Ein Treffen des völkischen Ludendorff-Bunds in Niedersachsen stieß auf Proteste

Vermummt zu Kaffee und Kuchen

Kürzlich trafen sich Mitglieder des »Bundes für Gotterkenntnis« zu ihrer jährlichen Tagung im niedersächsischen Dorfmark. Die Zusammenkunft der völkischen Sekte zog nicht nur rechtsextreme Besucher, sondern auch antifaschistische Gegendemonstranten an.

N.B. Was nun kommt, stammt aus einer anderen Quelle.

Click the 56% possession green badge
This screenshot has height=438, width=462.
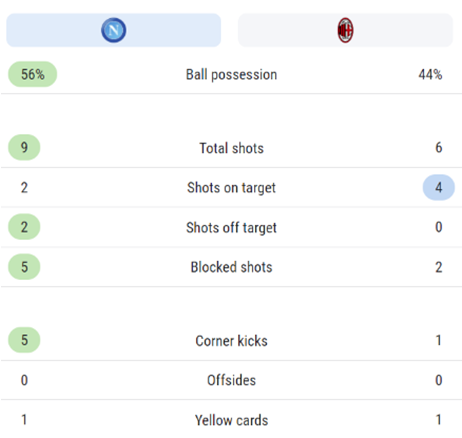click(x=33, y=74)
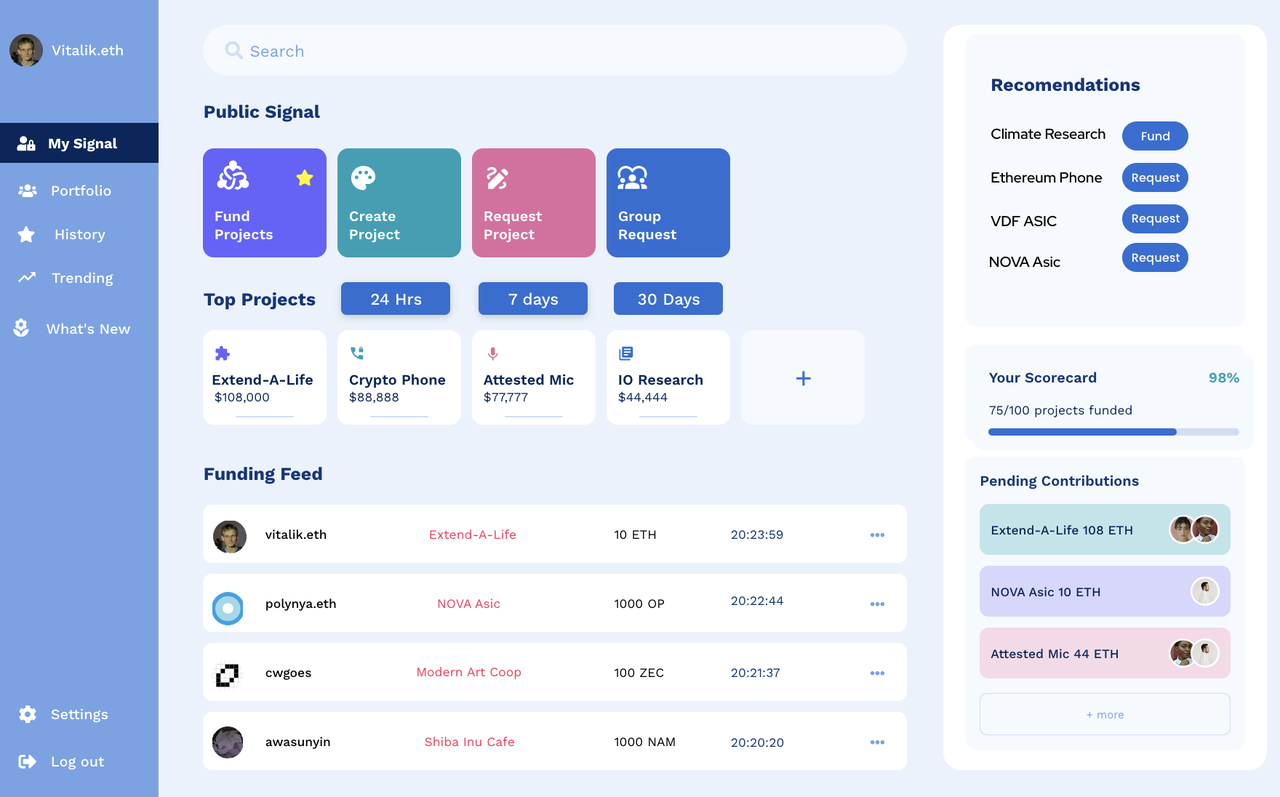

Traditionen sind nichts Schönes: Schon seit mehr als 40 Jahren trifft sich der »Bund für Gotterkenntnis (Ludendorff) e. V.« (BfG) zu seiner Ostertagung im niedersächsischen Ort Dorfmark. Die »Ludendorffer« sind nicht einfach nur eine »Weltanschauungsgemeinschaft«, wie sie selbst behaupten, sondern eine völkisch-antisemitische Sekte. Die niedersächsische Landesregierung schätzte die Zahl der Mitglieder im Jahr 2014 auf etwa 250. Lange Zeit konnten sich die Ludendorffer unbehelligt und ohne Widerspruch aus der örtlichen Bevölkerung in Dorfmark treffen, schließlich sorgten sie über Ostern für belegte Zimmer und Umsatz in der Gastronomie.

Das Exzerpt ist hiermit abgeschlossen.